▶ **Vorliegender Text**

————

Vertiefende Informationen zu den Zusammenhängen zwischen „Gesundheit und Stadtklima“ bietet der darauf bezogene Exkurs (Scherber 2016).
In Berlin leben etwa 850.000 Menschen, denen aufgrund ihres Alters eine besondere thermische Sensitivität unterstellt werden kann (Statistik BBB 2014). Das Verhältnis zwischen dem sensiblen älteren und dem sensiblen jüngeren Anteil der Bevölkerung liegt in etwa bei 3,4: 1. Dass die Risikogruppe der älteren Menschen deutlich größer ist als diejenige der Kleinkinder und Säuglinge ist für alle Bezirke gleichermaßen gültig. Am stärksten ausgeprägt ist dieses Phänomen im Bezirk Steglitz-Zehlendorf (5,3: 1), wo auch mit knapp 90.000 die insgesamt meisten thermisch sensiblen BerlinerInnen wohnen. In Friedrichshain-Kreuzberg – dem Bezirk mit der geringsten Anzahl an thermisch sensiblen Einwohnern (ca. 45.000) – kommen auf eine Person im Alter U6 lediglich 1,6 Ü65-Jährige.
In welchem Ausmaß sich aus dieser Sensitivität auch eine tatsächliche Vulnerabilität ableiten lässt, hängt im Wesentlichen von der geographischen Verteilung der Risikogruppen im räumlich differenzierten Belastungsfeld ab. Im Ergebnis besteht in ca. einem Drittel aller Block(teil)flächen eine hohe oder sehr hohe demographische Vulnerabilität. Ungefähr drei Viertel aller hitzesensiblen BerlinerInnen wohnen in diesen Gebieten (rund 650.000 Einwohner). Im Umkehrschluss bedeutet dies, dass lediglich auf einem vergleichsweise kleinen Gebiet Maßnahmen umgesetzt werden müssten, um einen hohen Anteil der vulnerablen Bevölkerungsgruppen thermisch zu entlasten.
Eine räumliche differenzierte Analyse auf Ebene der Berliner Bezirke zeigt, dass zwar eine grundsätzliche Übereinstimmung in der Verteilung der klimasensiblen Bevölkerungsgruppen mit den Raummustern der tatsächlichen demographischen Vulnerabilität besteht, dass aber doch einige wesentliche Unterschiede bestehen (Abbildung 15 und Abbildung 16).

————

▶ **Zu beantwortende Fragen**
a) Wie viele thermisch sensible Menschen wohnen laut dem Text zur Hitzebelastung in Berlin im Bezirk Steglitz-Zehlendorf?
b) Schreibe den Text zur Hitzebelastung in Berlin nach seinem letzten Satz weiter.

▶ **Bereitgestelltes Material**
————

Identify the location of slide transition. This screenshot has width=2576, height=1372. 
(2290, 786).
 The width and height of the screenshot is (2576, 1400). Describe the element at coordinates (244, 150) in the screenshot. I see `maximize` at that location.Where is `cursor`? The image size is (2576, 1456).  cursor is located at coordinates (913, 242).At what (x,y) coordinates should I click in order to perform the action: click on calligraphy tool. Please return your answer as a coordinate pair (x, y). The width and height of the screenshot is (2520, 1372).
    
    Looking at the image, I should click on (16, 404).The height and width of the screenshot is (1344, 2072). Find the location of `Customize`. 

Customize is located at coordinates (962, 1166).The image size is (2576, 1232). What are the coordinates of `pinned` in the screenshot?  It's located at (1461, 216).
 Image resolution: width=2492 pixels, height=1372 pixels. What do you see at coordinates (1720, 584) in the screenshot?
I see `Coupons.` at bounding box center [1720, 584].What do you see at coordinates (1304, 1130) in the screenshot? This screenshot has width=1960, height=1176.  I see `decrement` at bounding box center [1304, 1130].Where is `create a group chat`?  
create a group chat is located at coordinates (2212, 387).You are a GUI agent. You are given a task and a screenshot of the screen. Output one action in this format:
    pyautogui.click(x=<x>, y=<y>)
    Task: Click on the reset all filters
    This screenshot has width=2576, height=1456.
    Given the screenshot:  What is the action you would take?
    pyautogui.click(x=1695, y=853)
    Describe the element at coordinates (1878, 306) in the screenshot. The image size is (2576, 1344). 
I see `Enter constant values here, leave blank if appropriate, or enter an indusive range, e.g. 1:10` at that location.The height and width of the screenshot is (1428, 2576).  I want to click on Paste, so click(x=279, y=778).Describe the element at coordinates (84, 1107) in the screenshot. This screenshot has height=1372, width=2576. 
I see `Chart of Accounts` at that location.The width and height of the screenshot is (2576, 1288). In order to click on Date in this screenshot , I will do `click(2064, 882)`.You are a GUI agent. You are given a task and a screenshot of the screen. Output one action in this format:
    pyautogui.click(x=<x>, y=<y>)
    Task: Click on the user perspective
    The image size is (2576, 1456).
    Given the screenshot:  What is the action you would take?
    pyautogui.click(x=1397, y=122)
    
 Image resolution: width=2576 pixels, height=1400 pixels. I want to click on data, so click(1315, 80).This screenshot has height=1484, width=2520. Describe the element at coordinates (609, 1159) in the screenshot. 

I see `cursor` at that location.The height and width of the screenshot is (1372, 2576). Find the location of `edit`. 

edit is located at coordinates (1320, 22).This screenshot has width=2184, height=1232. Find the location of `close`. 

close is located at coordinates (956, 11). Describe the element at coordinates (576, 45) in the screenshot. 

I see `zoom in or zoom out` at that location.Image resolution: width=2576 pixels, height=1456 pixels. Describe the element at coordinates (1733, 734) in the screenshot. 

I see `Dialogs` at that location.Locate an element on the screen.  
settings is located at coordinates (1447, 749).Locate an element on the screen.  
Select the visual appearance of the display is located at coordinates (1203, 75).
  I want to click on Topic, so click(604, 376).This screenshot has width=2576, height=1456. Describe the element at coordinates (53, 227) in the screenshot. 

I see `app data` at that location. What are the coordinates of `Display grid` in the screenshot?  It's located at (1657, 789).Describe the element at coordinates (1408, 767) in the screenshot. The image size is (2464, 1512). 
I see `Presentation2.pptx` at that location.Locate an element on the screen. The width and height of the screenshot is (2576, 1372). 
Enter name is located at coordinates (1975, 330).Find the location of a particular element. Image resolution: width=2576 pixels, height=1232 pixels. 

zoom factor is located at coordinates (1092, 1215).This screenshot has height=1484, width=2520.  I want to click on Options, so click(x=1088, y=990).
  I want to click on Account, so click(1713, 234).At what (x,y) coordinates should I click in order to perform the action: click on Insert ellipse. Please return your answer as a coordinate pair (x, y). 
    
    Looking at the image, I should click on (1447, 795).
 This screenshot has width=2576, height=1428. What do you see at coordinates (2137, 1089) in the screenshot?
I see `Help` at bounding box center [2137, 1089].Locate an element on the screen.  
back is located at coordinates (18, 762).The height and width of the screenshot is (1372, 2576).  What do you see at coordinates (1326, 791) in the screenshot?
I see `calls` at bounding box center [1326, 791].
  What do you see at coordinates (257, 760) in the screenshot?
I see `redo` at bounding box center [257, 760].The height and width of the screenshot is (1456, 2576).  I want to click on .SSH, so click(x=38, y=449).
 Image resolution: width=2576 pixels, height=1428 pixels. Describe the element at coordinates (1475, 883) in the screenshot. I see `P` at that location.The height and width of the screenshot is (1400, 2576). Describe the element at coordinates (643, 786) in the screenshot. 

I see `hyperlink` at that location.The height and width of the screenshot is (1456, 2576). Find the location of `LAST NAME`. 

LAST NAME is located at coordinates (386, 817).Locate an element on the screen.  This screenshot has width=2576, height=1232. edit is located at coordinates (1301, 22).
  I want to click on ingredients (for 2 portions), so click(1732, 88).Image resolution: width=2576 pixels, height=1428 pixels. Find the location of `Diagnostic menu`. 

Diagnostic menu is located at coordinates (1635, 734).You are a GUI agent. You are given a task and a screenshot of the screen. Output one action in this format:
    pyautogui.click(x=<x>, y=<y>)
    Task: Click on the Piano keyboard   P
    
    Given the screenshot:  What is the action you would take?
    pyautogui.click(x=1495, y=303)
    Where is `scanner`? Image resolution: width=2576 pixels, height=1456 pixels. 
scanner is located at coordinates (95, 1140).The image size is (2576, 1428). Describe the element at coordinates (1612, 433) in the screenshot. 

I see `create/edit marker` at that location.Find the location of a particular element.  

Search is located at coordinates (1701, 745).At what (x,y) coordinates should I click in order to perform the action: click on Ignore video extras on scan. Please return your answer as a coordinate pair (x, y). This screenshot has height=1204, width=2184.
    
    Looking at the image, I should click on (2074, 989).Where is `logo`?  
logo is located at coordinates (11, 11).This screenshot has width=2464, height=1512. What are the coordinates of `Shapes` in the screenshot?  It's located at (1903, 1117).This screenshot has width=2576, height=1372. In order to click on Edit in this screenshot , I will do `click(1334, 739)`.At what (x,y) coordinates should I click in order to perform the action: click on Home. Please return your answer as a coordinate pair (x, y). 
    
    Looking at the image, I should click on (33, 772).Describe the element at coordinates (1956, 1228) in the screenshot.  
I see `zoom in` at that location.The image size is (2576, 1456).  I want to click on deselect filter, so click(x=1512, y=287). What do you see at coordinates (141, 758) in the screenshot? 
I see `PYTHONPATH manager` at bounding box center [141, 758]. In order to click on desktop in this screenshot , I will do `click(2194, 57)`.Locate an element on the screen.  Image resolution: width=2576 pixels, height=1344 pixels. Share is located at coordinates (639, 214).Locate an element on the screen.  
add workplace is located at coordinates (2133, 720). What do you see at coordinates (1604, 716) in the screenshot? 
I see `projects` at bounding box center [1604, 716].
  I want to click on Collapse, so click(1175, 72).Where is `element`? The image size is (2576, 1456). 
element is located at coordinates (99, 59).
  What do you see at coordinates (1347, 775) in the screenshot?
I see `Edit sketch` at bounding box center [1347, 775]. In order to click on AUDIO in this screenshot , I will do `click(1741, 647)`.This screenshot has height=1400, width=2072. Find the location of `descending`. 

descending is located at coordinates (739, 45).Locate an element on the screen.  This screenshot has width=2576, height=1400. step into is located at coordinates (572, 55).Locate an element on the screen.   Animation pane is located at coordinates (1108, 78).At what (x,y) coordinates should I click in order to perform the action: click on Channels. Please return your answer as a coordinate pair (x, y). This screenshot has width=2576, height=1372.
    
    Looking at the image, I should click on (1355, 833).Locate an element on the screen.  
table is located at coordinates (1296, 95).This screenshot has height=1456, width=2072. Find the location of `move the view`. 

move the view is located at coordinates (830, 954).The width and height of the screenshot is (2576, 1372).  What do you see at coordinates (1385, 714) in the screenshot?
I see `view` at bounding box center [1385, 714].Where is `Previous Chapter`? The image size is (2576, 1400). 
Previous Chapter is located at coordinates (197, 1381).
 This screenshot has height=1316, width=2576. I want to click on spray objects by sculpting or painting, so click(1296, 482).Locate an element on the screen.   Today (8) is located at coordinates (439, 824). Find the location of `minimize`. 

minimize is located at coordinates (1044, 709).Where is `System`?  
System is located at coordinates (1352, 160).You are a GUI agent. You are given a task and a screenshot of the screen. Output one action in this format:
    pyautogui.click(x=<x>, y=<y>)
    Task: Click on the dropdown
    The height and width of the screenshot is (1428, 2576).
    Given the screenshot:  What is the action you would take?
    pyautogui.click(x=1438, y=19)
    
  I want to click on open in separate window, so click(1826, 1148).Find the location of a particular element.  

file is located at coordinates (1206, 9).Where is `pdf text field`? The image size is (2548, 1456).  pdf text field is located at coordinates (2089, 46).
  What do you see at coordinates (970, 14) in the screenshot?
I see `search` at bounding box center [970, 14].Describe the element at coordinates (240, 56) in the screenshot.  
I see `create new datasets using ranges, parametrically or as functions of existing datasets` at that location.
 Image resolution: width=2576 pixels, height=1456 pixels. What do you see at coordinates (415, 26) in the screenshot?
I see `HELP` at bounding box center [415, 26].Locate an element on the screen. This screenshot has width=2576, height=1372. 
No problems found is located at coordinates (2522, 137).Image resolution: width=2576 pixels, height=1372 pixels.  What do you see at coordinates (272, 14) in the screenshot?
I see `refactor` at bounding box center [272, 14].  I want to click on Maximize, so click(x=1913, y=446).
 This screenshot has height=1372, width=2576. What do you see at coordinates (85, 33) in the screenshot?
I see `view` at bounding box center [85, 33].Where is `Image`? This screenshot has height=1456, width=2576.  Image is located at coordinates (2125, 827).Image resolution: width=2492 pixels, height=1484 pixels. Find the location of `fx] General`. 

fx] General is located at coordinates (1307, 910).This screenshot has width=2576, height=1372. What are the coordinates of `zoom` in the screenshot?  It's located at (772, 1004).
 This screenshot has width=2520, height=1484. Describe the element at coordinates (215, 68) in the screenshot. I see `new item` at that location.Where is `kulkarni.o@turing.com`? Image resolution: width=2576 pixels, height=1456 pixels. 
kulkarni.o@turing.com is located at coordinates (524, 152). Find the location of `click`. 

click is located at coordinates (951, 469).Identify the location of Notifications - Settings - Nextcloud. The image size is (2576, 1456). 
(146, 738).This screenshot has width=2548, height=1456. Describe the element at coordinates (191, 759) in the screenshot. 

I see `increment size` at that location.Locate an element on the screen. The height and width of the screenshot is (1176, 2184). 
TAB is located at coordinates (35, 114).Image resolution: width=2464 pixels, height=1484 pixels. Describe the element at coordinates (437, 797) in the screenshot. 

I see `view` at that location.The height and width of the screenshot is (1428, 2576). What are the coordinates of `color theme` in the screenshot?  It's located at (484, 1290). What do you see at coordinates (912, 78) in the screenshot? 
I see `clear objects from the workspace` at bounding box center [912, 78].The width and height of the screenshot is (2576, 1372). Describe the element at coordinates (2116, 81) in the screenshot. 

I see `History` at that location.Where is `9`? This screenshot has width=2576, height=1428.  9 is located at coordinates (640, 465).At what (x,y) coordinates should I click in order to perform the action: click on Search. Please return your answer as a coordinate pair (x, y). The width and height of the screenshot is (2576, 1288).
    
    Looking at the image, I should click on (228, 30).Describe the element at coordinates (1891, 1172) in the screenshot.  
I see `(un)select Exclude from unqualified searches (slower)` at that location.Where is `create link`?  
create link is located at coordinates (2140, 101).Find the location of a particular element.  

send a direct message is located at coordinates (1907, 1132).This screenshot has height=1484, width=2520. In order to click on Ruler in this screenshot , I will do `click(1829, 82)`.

————

▶ **Antworten zu Aufgaben**
a) Knapp 90.000.

b)
So stellt der Bezirk Steglitz-Zehlendorf zwar die größte Gruppe an thermisch sensiblen Personen bei der demographischen Vulnerabilität nimmt der Bezirk aber nur Rang 7 ein. Dies ist zum einen darauf zurückzuführen, dass das Belastungsniveau hier insgesamt deutlich unter dem Durchschnitt liegt. Zum anderen wohnen die Risikogruppen gegenwärtig tendenziell in thermisch begünstigten Gebieten. Der umgekehrte Fall gilt für Pankow. Hier besteht absolut betrachtet die größte demographische Vulnerabilität, obwohl der Bezirk lediglich die viertgrößte sensible Population beheimatet.
Am unteren Ende der Skala entsprechen sich die beiden Ergebnisse demgegenüber: Spandau, Marzahn-Hellersdorf und Friedrichshain-Kreuzberg weisen sowohl die geringste Anzahl sensibler Personen als auch der demographischen Vulnerabilität auf. Insbesondere für Friedrichshain-Kreuzberg gilt aber, dass der weitaus überwiegende Teil der sensiblen Bevölkerung auch in thermisch belasteten Gebieten wohnt (ca. 80 %). Einen höheren Anteil weist nur noch der Bezirk Lichtenberg auf (82 %). Auch Mitte und Neukölln liegen noch in der derselben Größenordnung.